Reproduce all of the following data line for line, with no changes.

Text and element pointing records
* begin *

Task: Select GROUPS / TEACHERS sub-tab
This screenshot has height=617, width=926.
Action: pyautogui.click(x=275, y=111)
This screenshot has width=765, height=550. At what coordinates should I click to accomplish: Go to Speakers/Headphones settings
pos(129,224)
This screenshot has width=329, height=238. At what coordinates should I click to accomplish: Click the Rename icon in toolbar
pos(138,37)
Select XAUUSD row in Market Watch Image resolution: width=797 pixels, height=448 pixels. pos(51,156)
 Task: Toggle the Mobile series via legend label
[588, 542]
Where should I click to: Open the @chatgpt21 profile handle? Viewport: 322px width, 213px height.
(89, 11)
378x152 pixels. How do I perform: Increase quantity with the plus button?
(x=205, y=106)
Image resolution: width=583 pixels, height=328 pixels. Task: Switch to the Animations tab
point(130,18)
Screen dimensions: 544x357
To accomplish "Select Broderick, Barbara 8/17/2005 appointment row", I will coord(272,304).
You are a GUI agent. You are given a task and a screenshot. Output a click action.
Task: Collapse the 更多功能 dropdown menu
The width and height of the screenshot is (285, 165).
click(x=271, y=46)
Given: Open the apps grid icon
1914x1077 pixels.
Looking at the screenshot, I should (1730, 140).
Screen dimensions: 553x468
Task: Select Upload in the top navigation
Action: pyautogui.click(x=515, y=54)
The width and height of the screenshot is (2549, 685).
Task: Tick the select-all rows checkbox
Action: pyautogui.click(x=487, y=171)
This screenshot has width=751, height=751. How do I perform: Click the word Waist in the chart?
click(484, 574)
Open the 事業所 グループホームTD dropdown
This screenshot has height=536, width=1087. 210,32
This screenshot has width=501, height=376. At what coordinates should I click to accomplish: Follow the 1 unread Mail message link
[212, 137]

* end *

▶ Answer below:
Task: Select GROUPS / TEACHERS sub-tab
This screenshot has height=617, width=926.
Action: pyautogui.click(x=275, y=111)
This screenshot has width=765, height=550. At what coordinates should I click to accomplish: Go to Speakers/Headphones settings
pos(129,224)
This screenshot has width=329, height=238. At what coordinates should I click to accomplish: Click the Rename icon in toolbar
pos(138,37)
Select XAUUSD row in Market Watch Image resolution: width=797 pixels, height=448 pixels. pos(51,156)
 Task: Toggle the Mobile series via legend label
[588, 542]
Where should I click to: Open the @chatgpt21 profile handle? Viewport: 322px width, 213px height.
(89, 11)
378x152 pixels. How do I perform: Increase quantity with the plus button?
(x=205, y=106)
Image resolution: width=583 pixels, height=328 pixels. Task: Switch to the Animations tab
point(130,18)
Screen dimensions: 544x357
To accomplish "Select Broderick, Barbara 8/17/2005 appointment row", I will coord(272,304).
You are a GUI agent. You are given a task and a screenshot. Output a click action.
Task: Collapse the 更多功能 dropdown menu
The width and height of the screenshot is (285, 165).
click(x=271, y=46)
Given: Open the apps grid icon
1914x1077 pixels.
Looking at the screenshot, I should (1730, 140).
Screen dimensions: 553x468
Task: Select Upload in the top navigation
Action: pyautogui.click(x=515, y=54)
The width and height of the screenshot is (2549, 685).
Task: Tick the select-all rows checkbox
Action: pyautogui.click(x=487, y=171)
This screenshot has width=751, height=751. How do I perform: Click the word Waist in the chart?
click(484, 574)
Open the 事業所 グループホームTD dropdown
This screenshot has height=536, width=1087. 210,32
This screenshot has width=501, height=376. At what coordinates should I click to accomplish: Follow the 1 unread Mail message link
[212, 137]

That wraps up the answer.